Autumn is the upon us and there are a multitude of squirrels out there just waiting for you to shoot them.  Don’t think you have to make it complicated to enjoy an afternoon chasing these furry denizens of the forest.  Here are ten tremendous tips to help you come home loaded down with delicious white meat.

1.  Hunt the yellow. Like any game animal, hunt the food source. In the early fall, yellow leafs are a dinner bell for limb chickens.  Black walnuts in Minnesota, hickory in Wisconsin, and pecans down in Illinois.  Find a yellow tree and find your squirrels.


2.  At sunrise, don’t shoot the first one.   Letting more than one squirrel make its appearance before shooting works well at day break, and results in a some fast action shooting.

3.  Wear camo. You don’t have to step into the woods dressed like Rambo, but it’ll help you see more squirrels.  For some reason, a slow creeping camoflage blob just pisses a lot of squirrels off.  They come bark at you, and you shoot them in the face.  Good times had by all.

4. Stay on the move. I like to put a time limit on my ambush locations.  Usually, in 20 minutes squirrels will appear if they are active and in the area.  When I change locations, I do it slowly and normally don’t travel more than 100 yards if I’m in good hardwood forest.

5.  Bring a friend. Squirrels naturally circle to the other side of the tree as danger approaches.  Having a friend along will keep them moving to the other side presenting a shot to one of you.


6.  Choose your gun wisely.  If you fancy yourself the sniper type, try using a 22 or a powerful airgun.   But if  like me you’re only an average or poor shot I highly suggest you go with your shotgun.  Many of my shots come at fleeing squirrels when they are moving from tree to tree (timbering).  I can go through .22 bullets pretty fast chasing a cat squirrel.  Plus, that whole notion of a 22 bullet travelling a mile.  So I use a 12 gauge shotgun with a modified choke, size 4-6 shells.


7.  Follow your shot. Unless you see the squirrel lying there dead, go to it.  Otherwise, they can cover a lot of ground and there instinct is to crawl into a hole.  DO NOT STICK YOUR HAND IN A SQUIRREL HOLE.

FYI, at close distance, you can shoot a squirrel in the head to finish it and save the meat.

8.  Float a squirrel.  I love hunting from canoes and learned early in life a squirrel will float–for a while.  However, they don’t take the best photos when wet.

9.  Use Blanket Pins to carry your take.  Upland game bird bags were my go to choice for years. But now I don’t like them for squirrels because they leave the squirrel in a curled position once rigor mortis sets in.  This makes skinning a chore. Second, in warm weather they can get too hot.  These gigantic safety pins are the answer.  Clip them to a backpack; or even better a belt loop, and proudly show off your bloody pants leg to all your friends.

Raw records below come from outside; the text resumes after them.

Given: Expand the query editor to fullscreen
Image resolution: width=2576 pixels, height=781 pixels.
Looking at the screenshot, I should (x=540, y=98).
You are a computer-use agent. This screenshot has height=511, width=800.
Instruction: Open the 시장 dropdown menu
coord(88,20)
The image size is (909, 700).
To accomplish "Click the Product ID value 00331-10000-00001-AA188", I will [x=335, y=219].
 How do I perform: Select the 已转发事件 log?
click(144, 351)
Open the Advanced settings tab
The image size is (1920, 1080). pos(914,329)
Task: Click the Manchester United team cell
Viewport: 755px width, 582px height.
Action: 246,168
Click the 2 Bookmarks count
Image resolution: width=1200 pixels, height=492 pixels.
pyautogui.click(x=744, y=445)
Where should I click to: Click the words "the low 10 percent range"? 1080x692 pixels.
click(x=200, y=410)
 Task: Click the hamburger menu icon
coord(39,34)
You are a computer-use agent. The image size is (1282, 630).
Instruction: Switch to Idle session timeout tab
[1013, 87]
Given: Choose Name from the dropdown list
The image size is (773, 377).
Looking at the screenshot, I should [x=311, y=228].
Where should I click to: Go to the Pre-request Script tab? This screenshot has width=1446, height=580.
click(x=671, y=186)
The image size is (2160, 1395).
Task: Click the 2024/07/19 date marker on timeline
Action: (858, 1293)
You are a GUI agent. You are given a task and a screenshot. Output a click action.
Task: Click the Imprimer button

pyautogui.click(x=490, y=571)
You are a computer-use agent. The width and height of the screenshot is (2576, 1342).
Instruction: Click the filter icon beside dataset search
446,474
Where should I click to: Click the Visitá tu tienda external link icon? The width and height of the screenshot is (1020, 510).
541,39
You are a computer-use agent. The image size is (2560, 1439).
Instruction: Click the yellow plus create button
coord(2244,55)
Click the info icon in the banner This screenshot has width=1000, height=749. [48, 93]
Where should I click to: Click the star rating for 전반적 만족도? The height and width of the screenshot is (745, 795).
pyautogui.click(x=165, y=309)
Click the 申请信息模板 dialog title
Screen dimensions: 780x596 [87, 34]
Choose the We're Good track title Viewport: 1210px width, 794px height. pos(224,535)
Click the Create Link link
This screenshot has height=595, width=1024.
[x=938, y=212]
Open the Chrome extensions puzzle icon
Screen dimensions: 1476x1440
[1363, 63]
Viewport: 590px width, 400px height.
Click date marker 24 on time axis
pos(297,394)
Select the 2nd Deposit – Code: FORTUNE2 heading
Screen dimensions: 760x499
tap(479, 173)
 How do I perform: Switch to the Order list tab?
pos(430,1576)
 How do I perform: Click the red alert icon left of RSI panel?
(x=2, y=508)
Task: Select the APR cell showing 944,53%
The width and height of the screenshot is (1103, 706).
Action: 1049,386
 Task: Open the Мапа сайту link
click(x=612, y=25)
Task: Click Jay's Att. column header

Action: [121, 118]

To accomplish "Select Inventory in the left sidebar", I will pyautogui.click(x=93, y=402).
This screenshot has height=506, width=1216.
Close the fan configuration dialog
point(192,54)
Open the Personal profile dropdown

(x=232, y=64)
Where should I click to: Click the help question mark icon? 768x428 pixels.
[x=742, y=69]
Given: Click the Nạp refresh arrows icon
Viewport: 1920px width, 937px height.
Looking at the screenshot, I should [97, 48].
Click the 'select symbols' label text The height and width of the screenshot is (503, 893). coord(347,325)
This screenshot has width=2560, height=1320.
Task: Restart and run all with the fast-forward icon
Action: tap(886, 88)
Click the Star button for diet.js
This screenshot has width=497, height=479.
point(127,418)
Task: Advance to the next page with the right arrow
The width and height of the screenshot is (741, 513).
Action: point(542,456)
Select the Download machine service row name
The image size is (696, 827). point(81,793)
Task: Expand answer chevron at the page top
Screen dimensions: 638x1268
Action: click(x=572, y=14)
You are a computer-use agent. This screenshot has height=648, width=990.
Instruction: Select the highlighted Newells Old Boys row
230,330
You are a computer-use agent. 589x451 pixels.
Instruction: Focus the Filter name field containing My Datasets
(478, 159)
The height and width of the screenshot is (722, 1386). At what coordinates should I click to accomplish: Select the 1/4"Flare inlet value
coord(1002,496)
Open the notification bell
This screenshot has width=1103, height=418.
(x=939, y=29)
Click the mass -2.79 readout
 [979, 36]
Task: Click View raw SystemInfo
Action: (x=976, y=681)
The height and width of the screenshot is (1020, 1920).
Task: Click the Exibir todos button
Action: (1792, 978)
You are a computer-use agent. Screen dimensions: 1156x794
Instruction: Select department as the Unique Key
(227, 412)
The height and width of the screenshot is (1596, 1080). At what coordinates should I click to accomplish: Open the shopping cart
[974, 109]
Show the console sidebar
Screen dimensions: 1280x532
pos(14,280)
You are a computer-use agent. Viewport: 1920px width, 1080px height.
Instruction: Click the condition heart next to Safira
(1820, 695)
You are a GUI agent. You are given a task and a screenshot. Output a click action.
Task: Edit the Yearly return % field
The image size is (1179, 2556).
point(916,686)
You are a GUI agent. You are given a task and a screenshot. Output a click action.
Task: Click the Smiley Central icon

10.     Bring some high-quality game shears. Take a look at this video about how to clean a squirrel.   Simple, effective, and much better than the traditional casing method.  Art in its highest form.


So take a day off soon and get after some squirrels.  Do you have any tips for a better squirrel hunt?  I’d like to hear them.



  1. Cool thing your doing Andrew. My kid loves squirrel hunting as I’m sure yours do. We do a lot of squirrel hunting with a bow so our bag is usually small but it sure is fun.

  2. When I was a kid growing up in RI, my dad used to take my squirrel hunting. We used to bring an empty 10 ounce bottle of ginger ale with the Styrofoam wrapper peeled off.. We would put a little water in it and cork it up with a real cork. When we found a place with some activity, we would hunker down, take out the bottle, tip it over to get the cork wet, remove it, and then scratch it against the side of the bottle to “squeak” and call the squirrels in. Worked like a charm.